— Oi! — cumprimentou a primeira cliente da Olimpo Tattoo naquele sábado. A garota tinha cabelos lisos, pintados de vermelho, e parecia ter sido engolida por um guarda-roupa dos anos 90. — A perfuração tá quando?
Lição nº1 de atendimento ao público: eles sempre vão te perguntar algo que está escrito em uma placa gigante lá fora.
Pisco algumas vezes para ela. Tinha esquecido de como era insuportável, às vezes, ser obrigado a lidar com pessoas quando você só quer se isolar em um quarto escuro. E a menina estava sem sorte, porque aquele, definitivamente, não era o meu melhor dia.
— Bom dia, é piercing? — Danilo pergunta, saindo da sala privativa do estúdio, antes que eu pudesse reunir o pouco de paciência que havia me sobrado para respondê-la, apesar da ruiva não ter culpa alguma por eu ser uma pobre garota infeliz.
Não consigo deixar de notar como os olhos da garota parecem mudar quando Danilo entra em cena. Eles cintilam, assim como os seus dentes, no sorriso largo que abre.
Mas, tudo bem, era compreensível. O Danilo era mesmo um ótimo colírio, principalmente quando usava aquele uniforme de camisa polo, apertada nos braços. Fazia com que qualquer um quisesse tê-lo por 24h em seu campo de visão.
A garota assente.
— Nos mamilos — ela complementa.
Levanto uma sobrancelha, surpresa.
— Vem cá, vou te mostrar alguns modelos — ele a chama.
Acompanho os dois com o olhar enquanto entram na sala e vejo como ele repara em seu cabelo cor de fogo, suas roupas estilosas e as tatuagens de blackout. Olho para baixo, pro top preto que eu havia colocado para deixar todas as minhas tattoos à mostra e ser a melhor recepcionista possível de um estúdio de tatuagem. Danilo não havia falado nada sobre. Na verdade, ele não havia falado nada de nada, na nossa viagem silenciosa de ônibus até o estúdio. E muito menos eu.

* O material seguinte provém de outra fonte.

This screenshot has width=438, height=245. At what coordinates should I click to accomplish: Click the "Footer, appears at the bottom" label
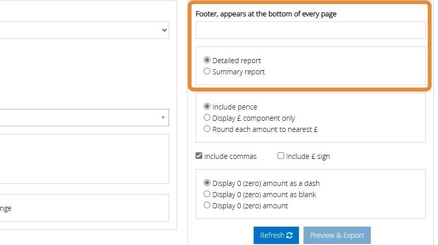(266, 14)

Bufo, checando as horas no visor do celular. Ainda faltava muito para o fim do expediente. Apoio meu queixo na mão, quase que deitando no balcão da recepção. As músicas bregas e melosas da noite anterior iam e voltavam da minha cabeça a todo momento, junto à sensação de ser levada pelos braços de Danilo, que me seguravam junto ao seu corpo, nos fazendo deslizar pelo salão. Eu nunca tinha dançado com ninguém antes e agora já era a segunda vez que Danilo me tirava para a pista de dança. E, não sei como e nem porquê, mas aquilo parecia mais íntimo do que as minhas outras primeiras vezes...

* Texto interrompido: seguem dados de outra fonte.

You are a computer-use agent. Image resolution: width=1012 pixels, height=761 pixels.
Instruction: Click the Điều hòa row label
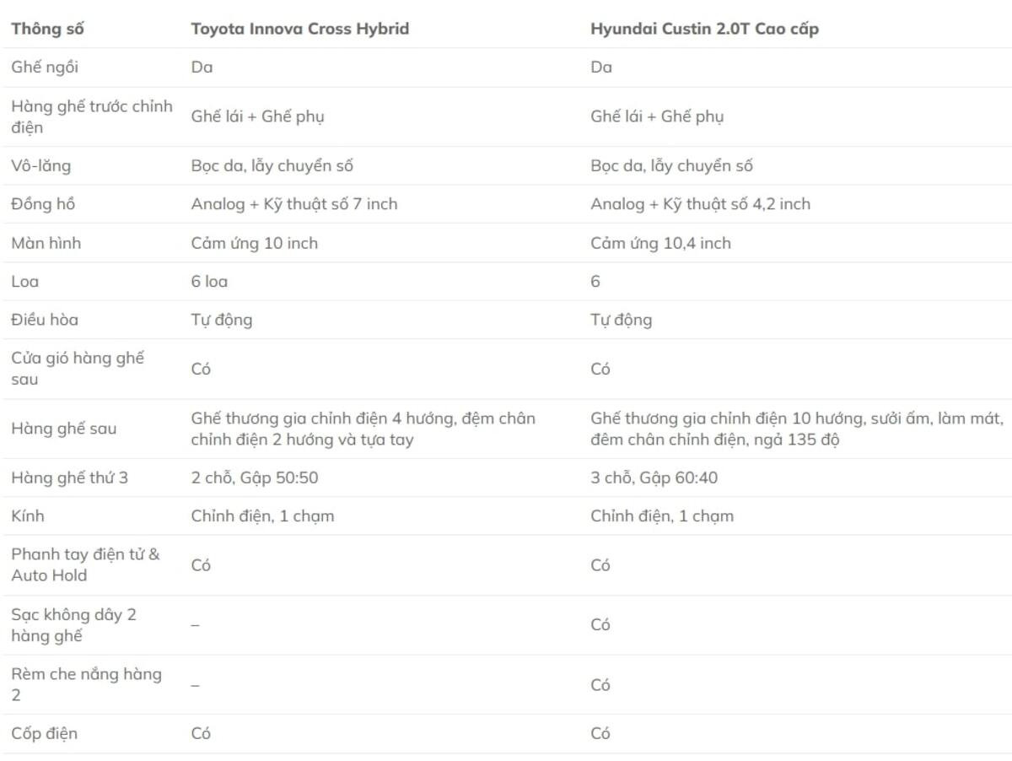[45, 320]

Fito o quadro na parede ao lado. Mesmo com mais ninguém na recepção do estúdio, a sensação de me sentir observada persistia e a culpa era dos meus próprios olhos gigantes me julgando. Creio em Deus Pai. Como Fred havia achado que estampar minha cara na parede seria uma boa ideia?
É claro que eu estava com uma boa maquiagem, o meu cabelo parecia ter acabado de sair do salão, eu estava no ápice da minha beleza jovem e... ok, dava pra entender. Na verdade, era até meio chato ficar ali competindo com aquela foto quando eu sabia que na vida real minha postura era de corcunda e, minha pele, repleta de poros.
Isso era curioso, porque aquela foto foi o primeiro contato de Danilo com a minha existência. E parecia uma armadilha para um episódio depressivo me perguntar a pessoa que ele teria idealizado a partir dela. Eu não queria nem pensar sobre isso, porque, com certeza, não era nada como a pessoa que ele conhecia agora.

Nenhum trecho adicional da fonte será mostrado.